On a radio program on Wednesday 26 August, a member of the RGPF advised parents to, “Ensure that you supervise your children at all times.”
But it is obvious that this girls’ parents weren’t able to supervise her at all times, or at all. She said she was twelve. She was leaning forward, sitting beneath a wooden table on a sidewalk in Grenville. She was wearing a dirty white dress, her legs spread open, with no underwear on.
Women gather around her with all kinds of questions: What is your name? Where do you live? How long have you been out here? Where is your mother? Why you have on no panty?
Others express their thoughts otherwise: I am a mother, I don’t know where my children go end up. Nobody doh call the police yet? Eh, this girl. All you doh play stupid. This girl doh want help. This girl always running away. Man using her all about the place. She bad too much. People always trying to help her and she doh care. If my Pastor was here, he’d surely pray for this girl. Stewps, you Pastor probably know her and can’t do nothing. She doh hearing. Where’s Social Services?
One woman runs to a nearby store to buy her a pair of underwear. Another comes back with an employee of the Ministry of Social Development, who’s aware of the girl’s case. The girl laughs. “I doh going with those crazy people. Them doh care about me. I going in town. I walking.”
“Come, come, put on this.” Women crowd around her as she puts on the new yellow panty. Others go on their way. A young man comes by, “That girl doh good.” She laughs again. “Thirteen years she have and she getting on so.” She counters, “Thirteen?

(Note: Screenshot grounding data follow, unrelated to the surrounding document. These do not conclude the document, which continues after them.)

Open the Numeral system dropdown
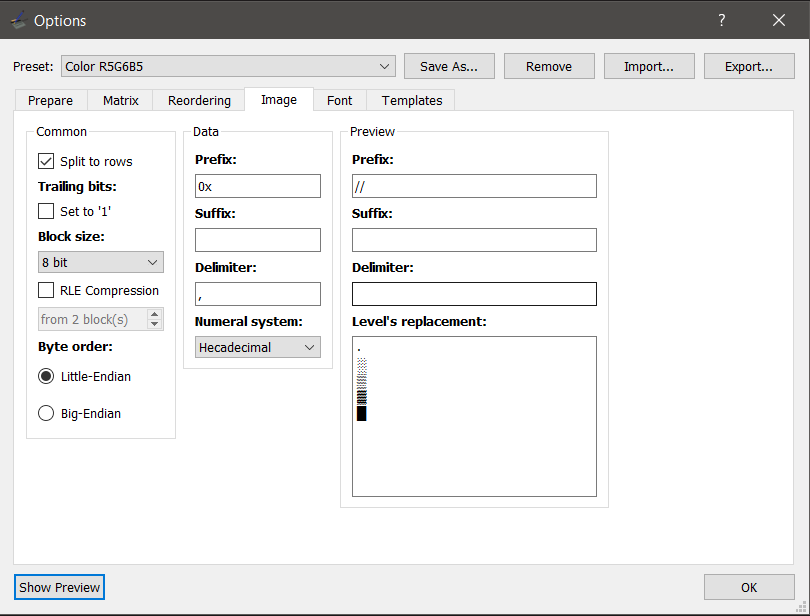 click(257, 347)
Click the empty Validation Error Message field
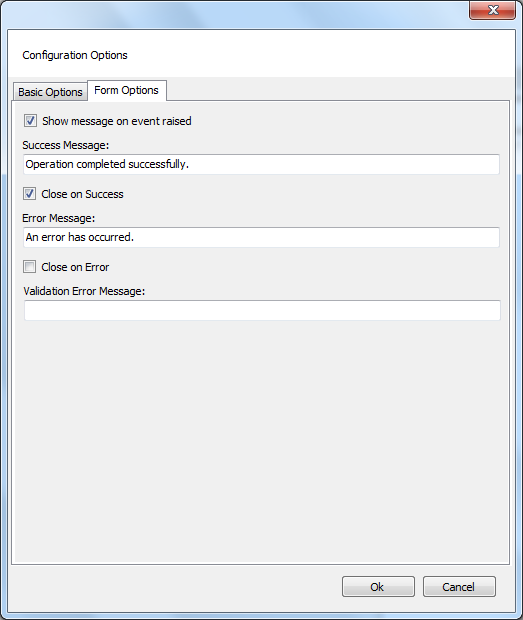 coord(262,310)
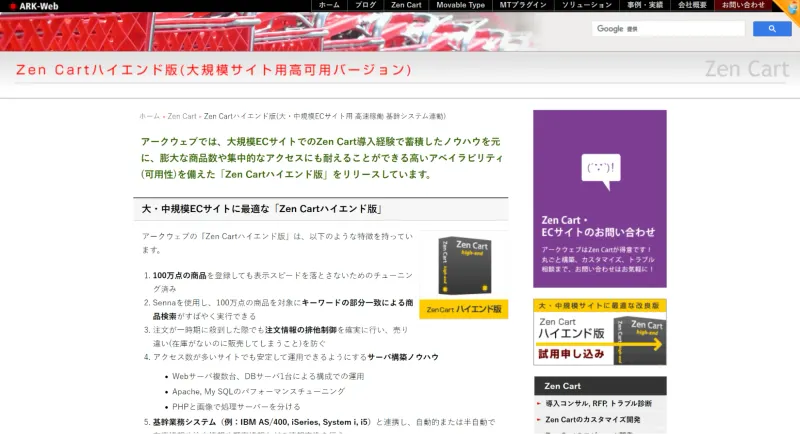Click the Zen Cart high-end box image

coord(465,265)
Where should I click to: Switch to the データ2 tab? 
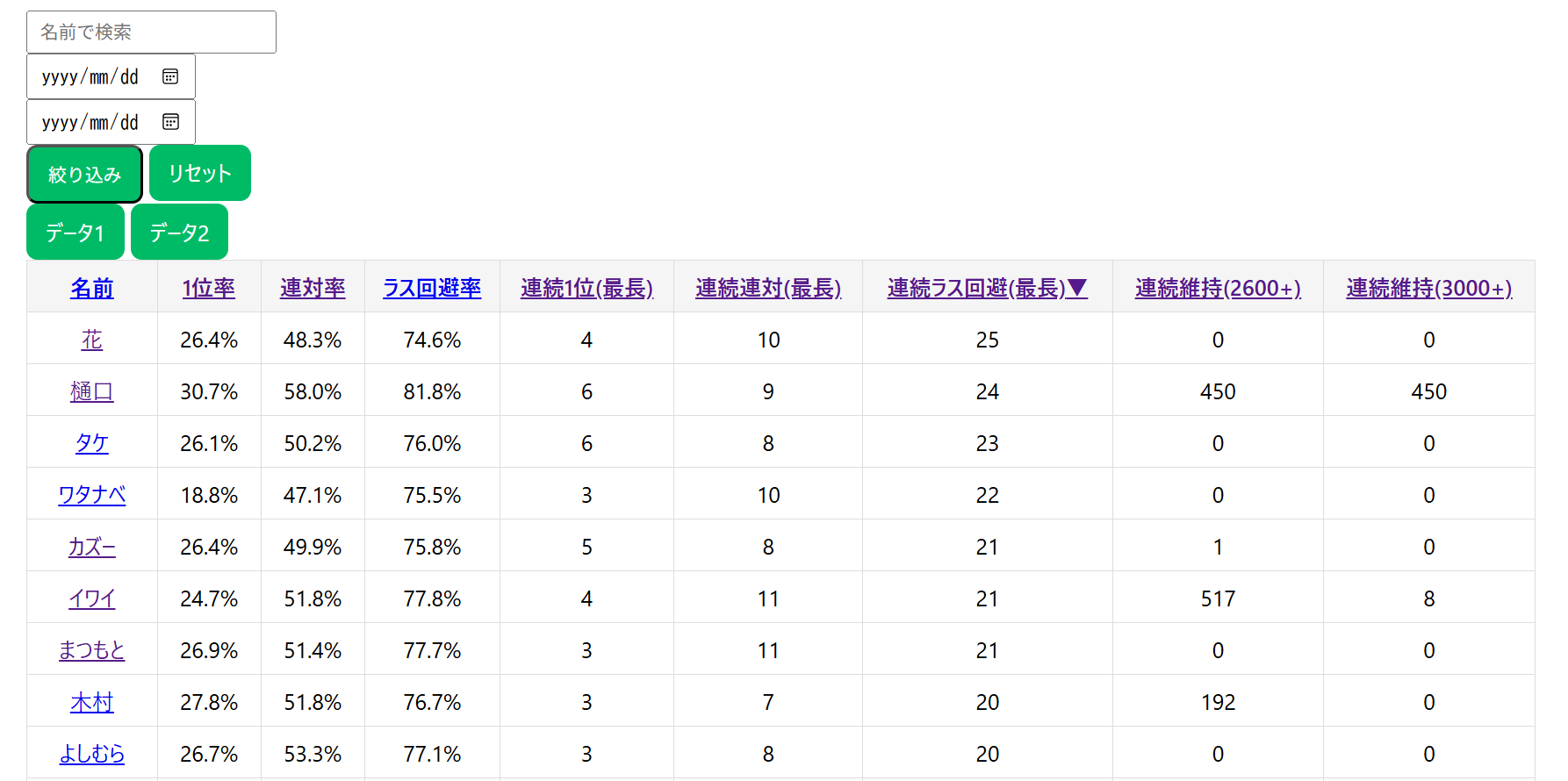tap(179, 233)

I doh even reach thirteen yet. Is twelve years ah have.” Witnesses reply, “And where is your mother?” “My mother doh concern about me. She tell me come outta she house and go.”
“What kind ah mother is that?” Some want to know. And then people who know the girl walk by. “A. Girl you again? What you doing here? You doh stopping that stupidness.” To people who don’t know the girl, they say, “Her mother lives just in ——-.” “That girl spoil. She wicked. She doh behaving she self.”

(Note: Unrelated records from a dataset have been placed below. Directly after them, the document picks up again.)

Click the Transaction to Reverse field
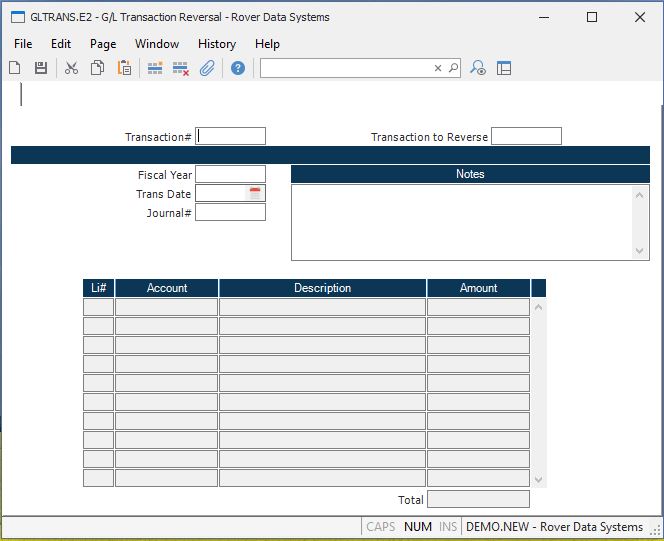Screen dimensions: 664x541 [526, 136]
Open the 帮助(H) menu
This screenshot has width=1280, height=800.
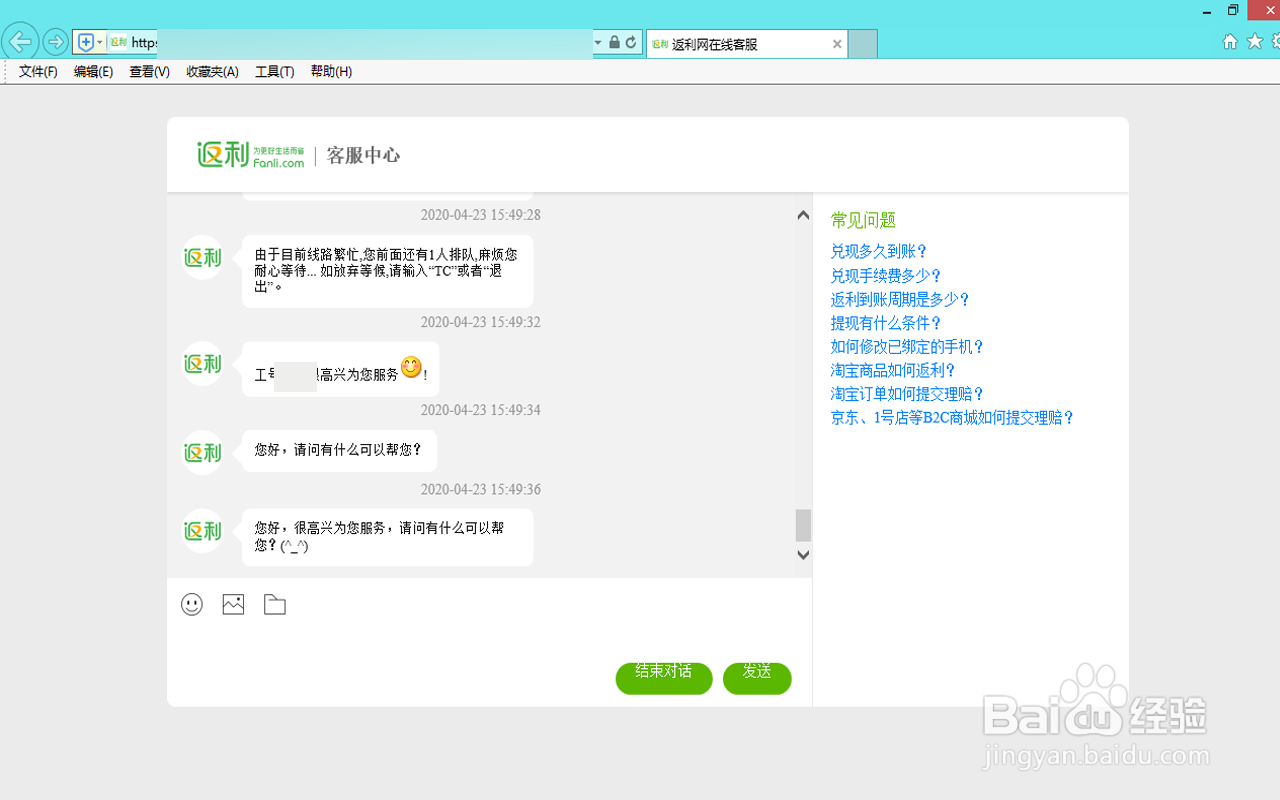[x=330, y=71]
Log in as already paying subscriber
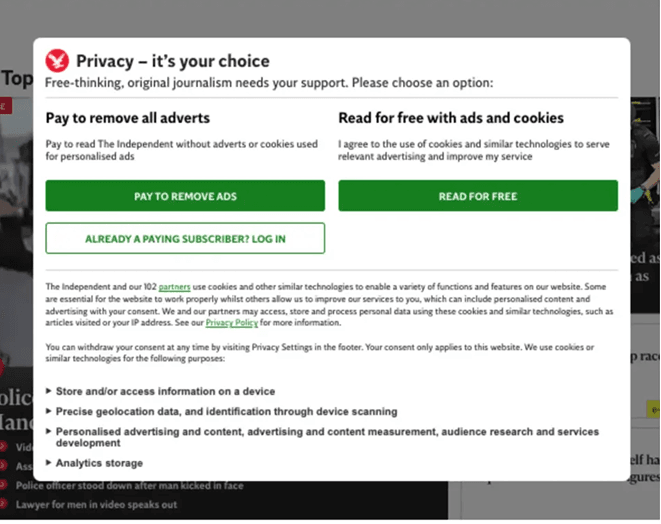This screenshot has width=661, height=524. point(185,239)
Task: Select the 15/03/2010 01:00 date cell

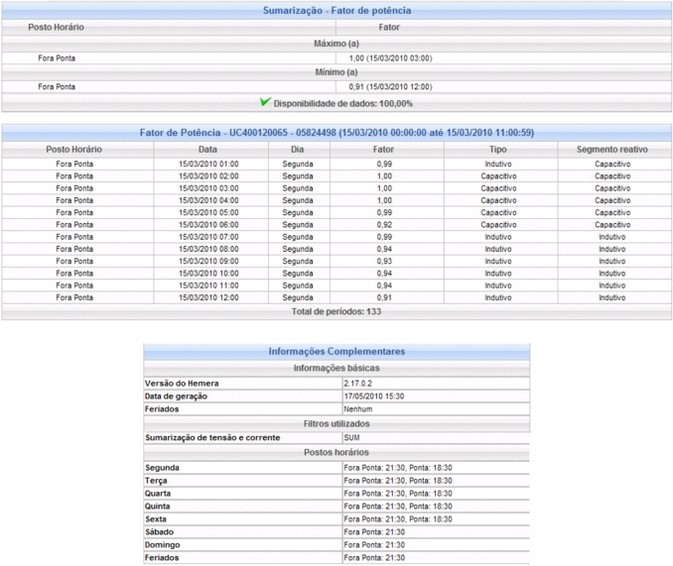Action: click(x=208, y=163)
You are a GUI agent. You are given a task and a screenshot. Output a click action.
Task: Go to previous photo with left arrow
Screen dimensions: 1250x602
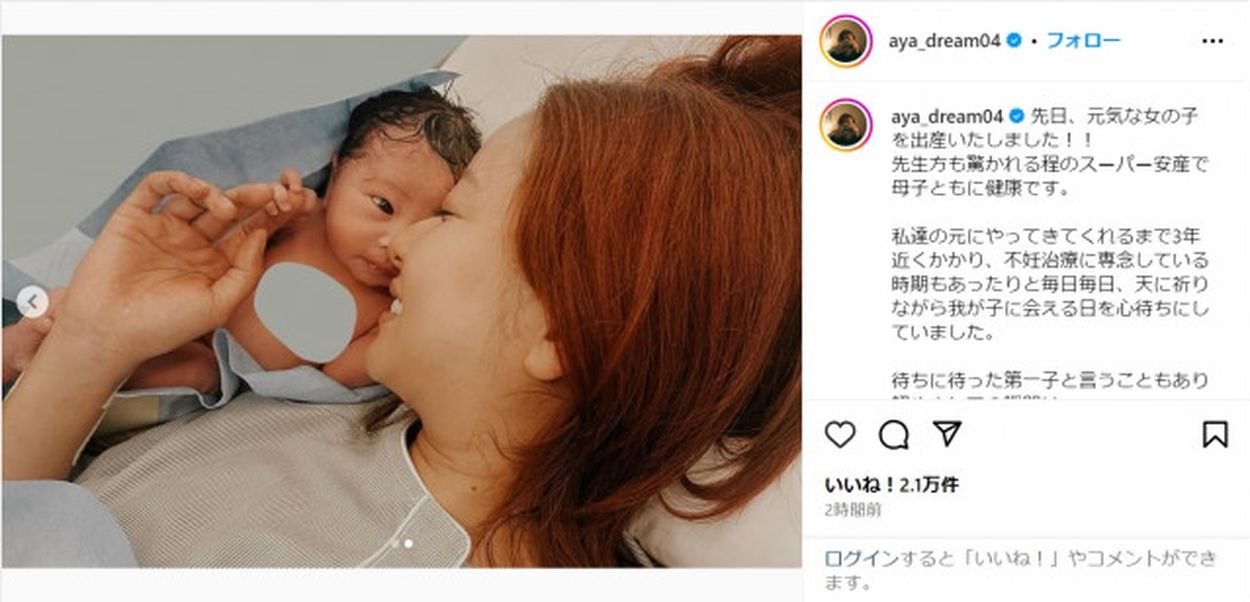point(32,302)
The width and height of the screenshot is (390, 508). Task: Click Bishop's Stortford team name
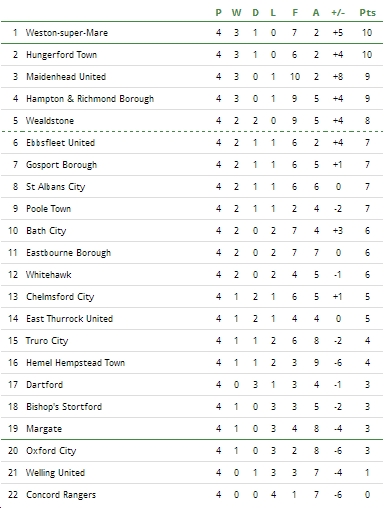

A woman interjects, “What stupidness. If this girl end up on the street and she wicked, is because somebody teach her to be so. If she ha only twelve years and she dey here saying these kinda things, is spoil she spoil. She didn’t spoil she self. Is people what spoil her. Something doh right in that child head for she to be getting on so.”
Stories emerge. She had been on the street since Saturday. It was Monday when all this happened. She has run away countless times – from her mother’s home and from a shelter. She has a case file with Child Protective Services. She’s known all around Grenada. People everywhere know her and about her. People have taken her in and she only causes trouble.

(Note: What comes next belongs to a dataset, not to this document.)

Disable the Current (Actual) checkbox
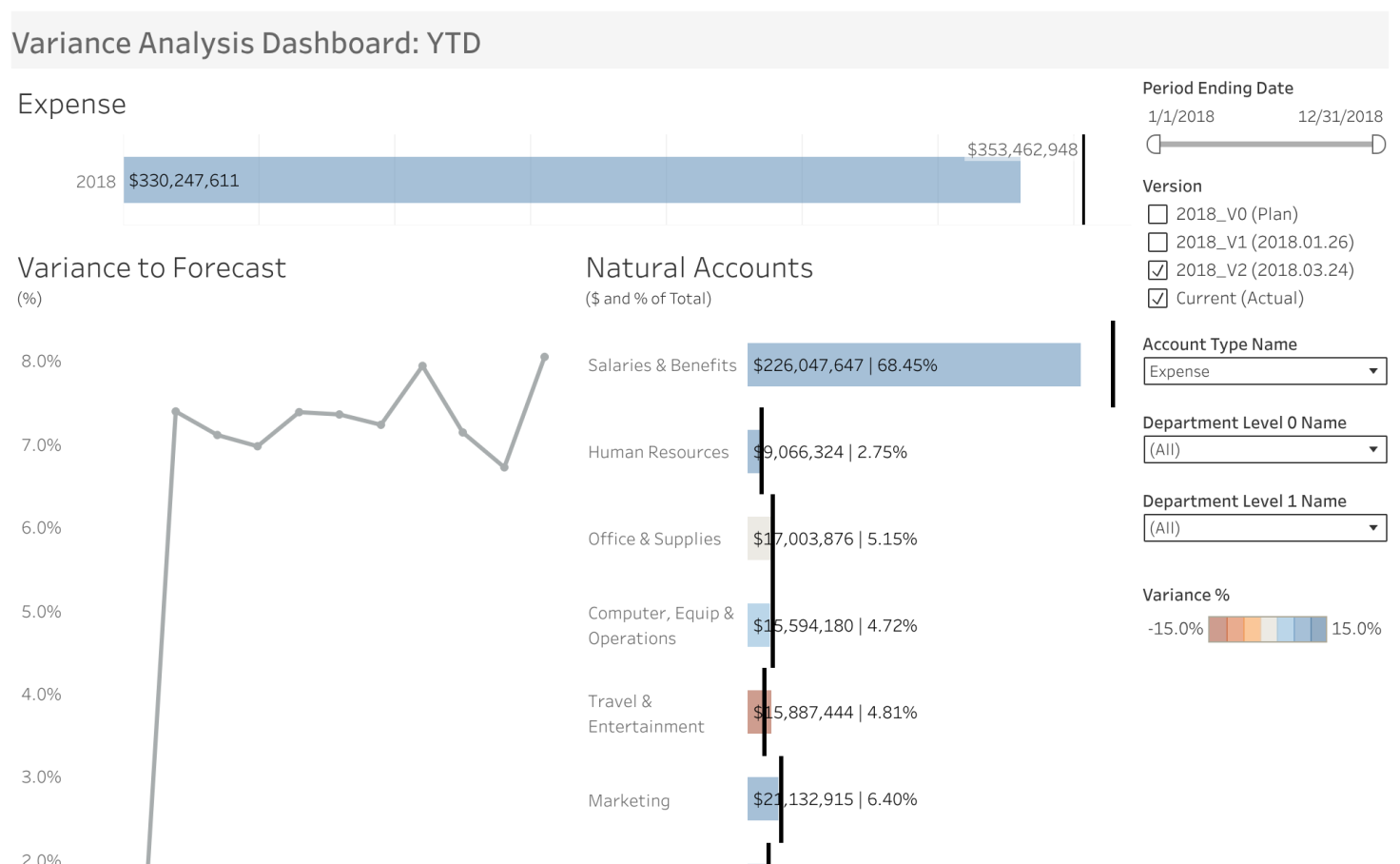pos(1157,298)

The police know her. She has been in their custody before and put into government care. On this day, she refuses to go to the police, even though she says someone rape her up. Someone from Social Development volunteers to bring her to the police, she refuses.
More stories. Her mother knows she’s out on the street, but she can’t deal with it. She doesn’t know what more to do with that girl.
A group of people selling clothes beckon to her. They talk to her and give her a bag of clothes. An hour later, she is sitting on the sidewalk, leaning on a column in front of the building that houses Social Development. Her legs are spread wide open, showing the yellow panty that was bought for her moments earlier. Child Protection Services along with the police have been alerted. Soon she will be in custody – that is if she doesn’t run away before the authorities show up.
A woman tells her teen daughter, “That’s why I always talking to you. Out here is not a nice place. All kinda things happen to children who don’t listen. Others pass by and add, “Poor ting.” While the girl says, “Nobody doh concern about me. Them people in dey doh concern about me. Me mother doh even concern about me. I doh like them crazy people.” “Is demon she have,” says someone hearing her story. “People give up on that girl already.”
This is just a day in the life of a girl on the street in Grenville. By now, she may be in protective care somewhere. What can we really do about children in such difficult situations, especially when they reject the care that’s offered to them?
As the member of the RGPF suggests, parents should be always aware of their children’s whereabouts and activities. In reality, that is not always the case. So many things escape parents’ watch, things which can destroy children’s childhood, and potentially their adulthood. It takes a village to raise a child.
Our villages, while sound physically, are being broken spiritually, psychologically, morally. Our responsibility to each is great, maybe more than we feel we could handle, hence the beneath-the-surface brokenness in our villages. As much as we’re admonished to not be afraid to talk to all children regardless of who their parents are, there are obviously much in the way of our message reaching where they should, in order to effect change.
It is said that faith without works is dead. Along with our resolute commitment to actively care and support each other, we must go deeper within and renew our faith in our creator who we know have put us here for a reason. Girl on the street in Grenville, obviously, I believe I don’t have what it takes to be the one to steer you in the direction you need to go, considering you think no one can help you.
Maybe the help you need is beyond a bath, a bed, new underwear, the advice of a counselor. So I commit you to the hands of the Most High, trusting he will provide the help you need. Amen and Ashe.